Iranian Foreign Ministry/ZUMA Pr / DPA - Arquivo
MADRID 8 jul. (EUROPA PRESS) -
O governo iraniano negou nesta terça-feira ter apresentado um pedido aos Estados Unidos para realizar uma reunião para reiniciar as negociações sobre seu programa nuclear, depois que o presidente norte-americano, Donald Trump, disse que Teerã "quer conversar" sobre o assunto.
"Nenhum pedido de reunião com os Estados Unidos foi feito por nós", disse o porta-voz do Ministério das Relações Exteriores do Irã, Esmaeil Baqaei, de acordo com a agência de notícias iraniana Mehr, horas depois que o presidente dos EUA disse que uma reunião "está agendada".
Trump também enfatizou que o governo iraniano "quer uma reunião". "Eles querem trabalhar em algo. Eles estão muito diferentes agora, em comparação com uma quinzena atrás", em referência ao conflito desencadeado pela ofensiva israelense contra o Irã, à qual os Estados Unidos se juntaram em 22 de junho com bombardeios contra três instalações nucleares iranianas.
O ocupante da Casa Branca também expressou sua esperança de que haverá um acordo diplomático e que o conflito não será reaberto. "Espero não ter que fazer isso. Não consigo me imaginar querendo isso. Não consigo imaginar que é isso que eles querem", disse ele.

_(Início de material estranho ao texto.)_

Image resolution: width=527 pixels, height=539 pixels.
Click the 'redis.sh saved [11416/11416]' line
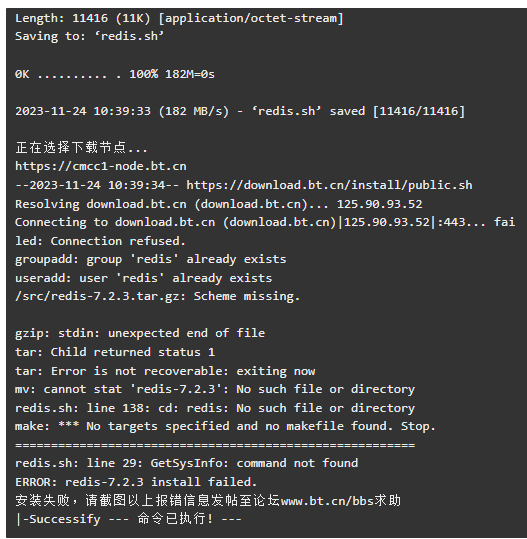coord(240,111)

O conflito eclodiu em 13 de junho, quando Israel lançou uma ofensiva militar contra o país da Ásia Central - que respondeu com o lançamento de centenas de mísseis e drones em território israelense - e, em 22 de junho, os EUA se juntaram a eles em uma série de bombardeios contra três instalações nucleares iranianas - em Fordo, Natanz e Isfahan - embora um cessar-fogo esteja em vigor desde 24 de junho.
Israel alegou que o objetivo de sua ofensiva era abordar o suposto programa de armas nucleares de Teerã, em ataques lançados apenas dois dias antes de uma sexta reunião planejada entre o Irã e os Estados Unidos para tentar chegar a um novo acordo sobre o programa nuclear iraniano, depois que Trump anunciou em 2018, durante seu primeiro mandato, a retirada unilateral de Washington do histórico pacto de 2015, que incluía inúmeras inspeções e limitações ao programa de Teerã.